What needs to be done: Where the data below has the string "computer", return the whole line.
──────────
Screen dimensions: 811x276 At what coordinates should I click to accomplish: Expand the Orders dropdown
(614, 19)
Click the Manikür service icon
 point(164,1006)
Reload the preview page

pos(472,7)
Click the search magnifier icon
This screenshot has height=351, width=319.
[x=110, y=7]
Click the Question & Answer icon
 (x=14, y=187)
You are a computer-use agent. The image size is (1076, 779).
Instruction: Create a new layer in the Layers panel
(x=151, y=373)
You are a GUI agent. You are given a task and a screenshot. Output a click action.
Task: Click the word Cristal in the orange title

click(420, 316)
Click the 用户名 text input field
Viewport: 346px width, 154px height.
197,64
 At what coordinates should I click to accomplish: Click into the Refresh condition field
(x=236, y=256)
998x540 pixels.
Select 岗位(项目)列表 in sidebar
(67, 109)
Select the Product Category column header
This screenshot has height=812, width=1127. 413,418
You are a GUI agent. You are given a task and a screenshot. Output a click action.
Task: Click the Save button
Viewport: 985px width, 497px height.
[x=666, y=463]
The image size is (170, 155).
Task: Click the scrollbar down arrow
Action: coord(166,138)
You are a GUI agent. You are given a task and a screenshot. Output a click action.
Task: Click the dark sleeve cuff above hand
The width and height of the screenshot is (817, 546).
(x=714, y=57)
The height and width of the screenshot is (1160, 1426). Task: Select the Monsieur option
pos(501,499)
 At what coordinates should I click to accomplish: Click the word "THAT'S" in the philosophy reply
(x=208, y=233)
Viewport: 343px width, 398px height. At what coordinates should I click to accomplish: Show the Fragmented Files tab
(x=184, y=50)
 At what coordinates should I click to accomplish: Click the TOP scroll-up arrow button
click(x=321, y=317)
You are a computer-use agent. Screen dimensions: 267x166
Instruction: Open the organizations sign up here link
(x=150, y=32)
──────────
Answer to the problem:
You are a computer-use agent. The image size is (1076, 779).
You are a computer-use agent. Screen dimensions: 267x166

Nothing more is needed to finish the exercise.